I understand your concern about your Kindle Fire and I'm also sending your message to the appropriate people in our company to add this feature. Customer feedback like yours helps us continue to improve our store and provide better service to our customers.

From time to time, we test both new and existing features on our website to determine which characteristics or services drive customer purchases and satisfaction.

We're regularly working on improvements to your Kindle experience. I've let the Kindle team know you're interested in this feature.

I'm sorry I couldn't solve this problem right away, and we look forward to hearing from you soon.

Thank you for your recent inquiry. Did I solve your problem?_


----------



## Meemo (Oct 27, 2008)

I sent feedback through the Fire itself.  I told them I like the idea of the Carousel, but wish that it would either show only the things that have happened on the device itself, rather than the account - or failing that, at least gave the option of deleting from the Carousel.


----------



## DYB (Aug 8, 2009)

Meemo said:


> I sent feedback through the Fire itself.
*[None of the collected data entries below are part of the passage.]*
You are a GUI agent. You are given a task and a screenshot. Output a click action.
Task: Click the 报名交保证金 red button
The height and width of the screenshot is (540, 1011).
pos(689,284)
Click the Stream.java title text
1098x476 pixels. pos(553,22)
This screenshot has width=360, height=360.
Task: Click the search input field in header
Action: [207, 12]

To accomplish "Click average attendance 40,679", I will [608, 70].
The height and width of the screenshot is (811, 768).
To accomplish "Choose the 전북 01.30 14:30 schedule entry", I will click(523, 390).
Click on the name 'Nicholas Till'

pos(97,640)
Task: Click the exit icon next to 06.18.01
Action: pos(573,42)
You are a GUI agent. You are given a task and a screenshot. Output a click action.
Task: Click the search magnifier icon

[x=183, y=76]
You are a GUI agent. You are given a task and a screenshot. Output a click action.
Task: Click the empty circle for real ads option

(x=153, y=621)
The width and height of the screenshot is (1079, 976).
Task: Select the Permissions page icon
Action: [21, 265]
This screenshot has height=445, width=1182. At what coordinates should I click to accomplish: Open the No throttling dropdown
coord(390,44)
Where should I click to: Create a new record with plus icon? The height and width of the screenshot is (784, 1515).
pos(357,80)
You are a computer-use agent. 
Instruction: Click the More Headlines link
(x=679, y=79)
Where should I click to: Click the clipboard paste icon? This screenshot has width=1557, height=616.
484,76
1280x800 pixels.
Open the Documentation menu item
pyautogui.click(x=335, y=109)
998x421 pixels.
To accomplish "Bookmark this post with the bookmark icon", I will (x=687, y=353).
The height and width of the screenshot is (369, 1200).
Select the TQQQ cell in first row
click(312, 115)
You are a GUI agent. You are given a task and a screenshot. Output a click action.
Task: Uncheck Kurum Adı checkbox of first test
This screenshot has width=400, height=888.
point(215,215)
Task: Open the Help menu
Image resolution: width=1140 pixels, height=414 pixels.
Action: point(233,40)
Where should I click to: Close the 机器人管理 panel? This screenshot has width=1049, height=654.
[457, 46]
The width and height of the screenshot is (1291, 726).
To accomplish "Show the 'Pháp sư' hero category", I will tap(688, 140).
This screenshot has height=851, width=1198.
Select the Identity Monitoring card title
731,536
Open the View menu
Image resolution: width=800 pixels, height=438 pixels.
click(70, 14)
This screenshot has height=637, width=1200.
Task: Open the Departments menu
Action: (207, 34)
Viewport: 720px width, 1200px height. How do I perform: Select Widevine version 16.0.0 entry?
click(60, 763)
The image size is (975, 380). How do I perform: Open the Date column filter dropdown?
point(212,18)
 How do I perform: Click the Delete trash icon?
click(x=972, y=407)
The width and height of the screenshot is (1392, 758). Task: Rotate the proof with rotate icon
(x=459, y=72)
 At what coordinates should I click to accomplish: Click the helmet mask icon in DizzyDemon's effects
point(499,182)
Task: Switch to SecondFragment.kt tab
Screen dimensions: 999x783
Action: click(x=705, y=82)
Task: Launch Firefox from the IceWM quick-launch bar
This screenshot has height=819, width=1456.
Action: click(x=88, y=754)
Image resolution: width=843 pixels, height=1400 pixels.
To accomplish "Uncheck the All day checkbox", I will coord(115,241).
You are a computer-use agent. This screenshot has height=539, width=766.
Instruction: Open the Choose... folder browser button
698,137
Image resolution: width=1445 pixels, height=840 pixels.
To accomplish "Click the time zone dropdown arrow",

I told them I like the idea of the Carousel, but wish that it would either show only the things that have happened on the device itself, rather than the account - or failing that, at least gave the option of deleting from the Carousel.


It would make the most sense to just have on the carousel things that are on the device. (With maybe the lowest shelf having everything on the account...just in case.) It's a software fix, so hopefully they have enough complaints to do it.


----------



## trastan (Nov 14, 2011)

Wow, that's a copy/paste response if I ever saw one. I wonder if any of that was hand-typed.

It seems to me that limiting the carousel to items on the device, or at least giving the user the option of doing so, would help tremendously. I don't have a huge list, so it's actually fairly useful to me currently, but if I had a huge library of books, videos, and apps (interesting that music isn't listed), I would find it all but useless for accomplishing anything but returning to my recently used media.


----------



## Lambert (Nov 12, 2010)

I emailed them too. No response yet.

Yeah, the reply sounds computer generated, but at least you get a chance to talk on the phone.


----------



## Carol Collett (Oct 4, 2009)

I plan to email this weekend. I like the idea of the carousel, but want customization. Overall I like the Fire's UI a lot, just want to customize the carousel.


----------



## Lambert (Nov 12, 2010)

Here's the reply I just received:

Hello,  

Thank you for writing to Amazon.com with your feedback. 

I’ve forwarded your concern having an option to remove covers about to our development team and we'll consider your feedback as we plan further improvements. We regularly update our Kindle and Kindle application software with added features. 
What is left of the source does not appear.